===== Given records
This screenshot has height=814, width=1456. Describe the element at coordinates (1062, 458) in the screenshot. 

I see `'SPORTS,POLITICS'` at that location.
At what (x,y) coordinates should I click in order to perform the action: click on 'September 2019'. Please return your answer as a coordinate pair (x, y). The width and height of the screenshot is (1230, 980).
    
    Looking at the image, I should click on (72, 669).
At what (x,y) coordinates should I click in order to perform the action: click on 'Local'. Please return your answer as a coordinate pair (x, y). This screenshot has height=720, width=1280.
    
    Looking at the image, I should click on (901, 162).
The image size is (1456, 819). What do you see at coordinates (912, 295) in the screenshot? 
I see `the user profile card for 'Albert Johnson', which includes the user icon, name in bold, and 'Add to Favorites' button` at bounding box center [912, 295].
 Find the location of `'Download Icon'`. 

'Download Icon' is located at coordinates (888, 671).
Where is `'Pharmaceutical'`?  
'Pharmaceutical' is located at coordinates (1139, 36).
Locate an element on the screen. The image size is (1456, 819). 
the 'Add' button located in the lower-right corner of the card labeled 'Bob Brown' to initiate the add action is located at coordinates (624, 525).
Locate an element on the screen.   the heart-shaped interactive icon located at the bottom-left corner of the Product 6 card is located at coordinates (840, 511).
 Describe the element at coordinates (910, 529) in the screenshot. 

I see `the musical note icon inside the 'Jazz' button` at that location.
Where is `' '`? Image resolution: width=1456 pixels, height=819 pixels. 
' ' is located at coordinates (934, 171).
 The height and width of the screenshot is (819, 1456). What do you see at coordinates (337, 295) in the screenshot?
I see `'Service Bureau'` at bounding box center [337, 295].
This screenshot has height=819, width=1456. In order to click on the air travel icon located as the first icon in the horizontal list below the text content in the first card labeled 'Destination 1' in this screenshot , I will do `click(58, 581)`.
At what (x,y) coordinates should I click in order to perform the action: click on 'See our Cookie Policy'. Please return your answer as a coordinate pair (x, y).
==========
> Task to carry out:
Copy out the records verbatim, from the start through the line containing "coordinates (1139, 36).".

> Exercise result:
This screenshot has height=814, width=1456. Describe the element at coordinates (1062, 458) in the screenshot. 

I see `'SPORTS,POLITICS'` at that location.
At what (x,y) coordinates should I click in order to perform the action: click on 'September 2019'. Please return your answer as a coordinate pair (x, y). The width and height of the screenshot is (1230, 980).
    
    Looking at the image, I should click on (72, 669).
At what (x,y) coordinates should I click in order to perform the action: click on 'Local'. Please return your answer as a coordinate pair (x, y). This screenshot has height=720, width=1280.
    
    Looking at the image, I should click on (901, 162).
The image size is (1456, 819). What do you see at coordinates (912, 295) in the screenshot? 
I see `the user profile card for 'Albert Johnson', which includes the user icon, name in bold, and 'Add to Favorites' button` at bounding box center [912, 295].
 Find the location of `'Download Icon'`. 

'Download Icon' is located at coordinates (888, 671).
Where is `'Pharmaceutical'`?  
'Pharmaceutical' is located at coordinates (1139, 36).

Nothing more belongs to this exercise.